Soweit die Kläger dagegen ausführen, das Drittleistungsentgelt sei darüber hinaus überhöht, weil der Abfallzweckverband S. Umsatzsteuer auf die Verbandsumlage gezahlt habe, obwohl dazu keine Verpflichtung bestanden habe, und allein für die Beklagte hätte die Umlage im Kalkulationszeitraum 2019 ca. 850.000 € niedriger ausfallen müssen, führt das nicht zu einer Rechtswidrigkeit des Drittleistungsentgelts. Bei dem Beschluss der Gebührensätze und der billigenden Kenntnisnahme der Kalkulation am 14.12.2018 durfte die Beklagte noch davon ausgehen, dass die Zahlung der Verbandsumlage in voller Höhe umsatzsteuerpflichtig war.

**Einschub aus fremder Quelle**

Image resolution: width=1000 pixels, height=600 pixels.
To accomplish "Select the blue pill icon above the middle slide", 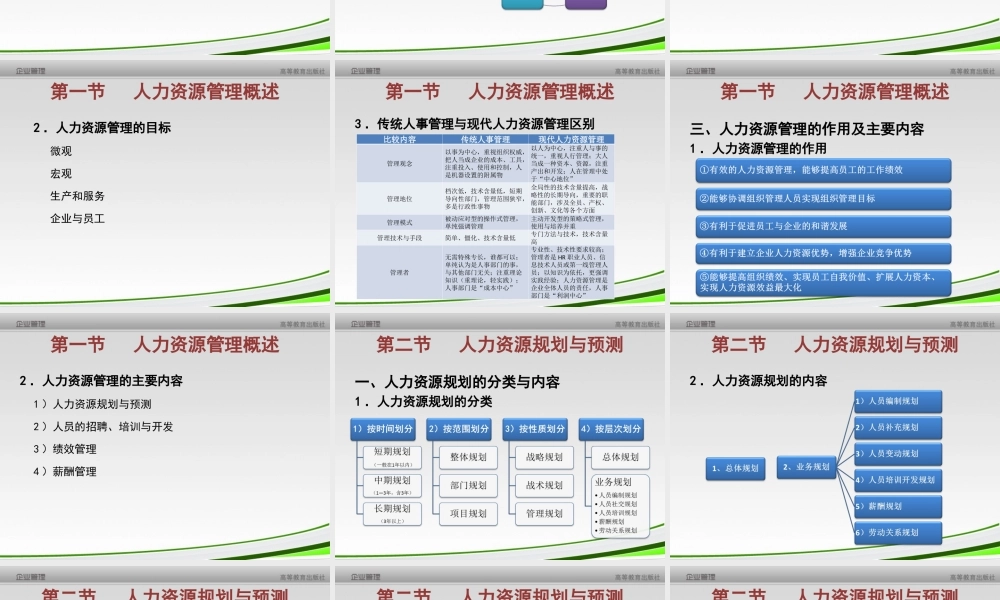I will click(x=523, y=5).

Eine entsprechende Anfrage der Beklagten vom Mai 2020 beantwortete das Finanzamt G. erst mit Schreiben vom 30.04.2021, so dass erst ab diesem Zeitpunkt berechnet werden konnte, welche Teile der Zahlungen an den Abfallzweckverband S. von der Umsatzsteuerpflicht befreit waren. Da keine Anhaltspunkte vorliegen, dass die Toleranzschwelle des § 2 Abs. 1 Satz 3 NKAG überschritten wurde, sind die durch die Umsatzsteuerzahlungen verursachten Überschreitungen der Kostendeckungsgrenze spätestens im dritten Jahr nach ihrer Feststellung auszugleichen.

Nach alledem kommt es nicht mehr darauf an, ob es sich bei den prognostizierten Kosten für Gebäude und Grundstücke, welche von 275.000 € auf 362.000 € gestiegen sind, um Investitionsaufwand handelt, dessen Abschreibung erst nach Fertigstellung beginnen darf.

Die seitens der Beklagten beantragte Zulassung zur Berufung hat nicht zu erfolgen, weil die entschiedenen Rechtsfragen weder grundsätzliche Bedeutung (§ 124 Abs. 2 Nr. 3 VwGO) haben, noch das Urteil von einer Entscheidung der in § 124 Abs. 2 Nr. 4 VwGO genannten Gerichte abweicht (vgl. § 124a Abs. 1 Satz 1 VwGO).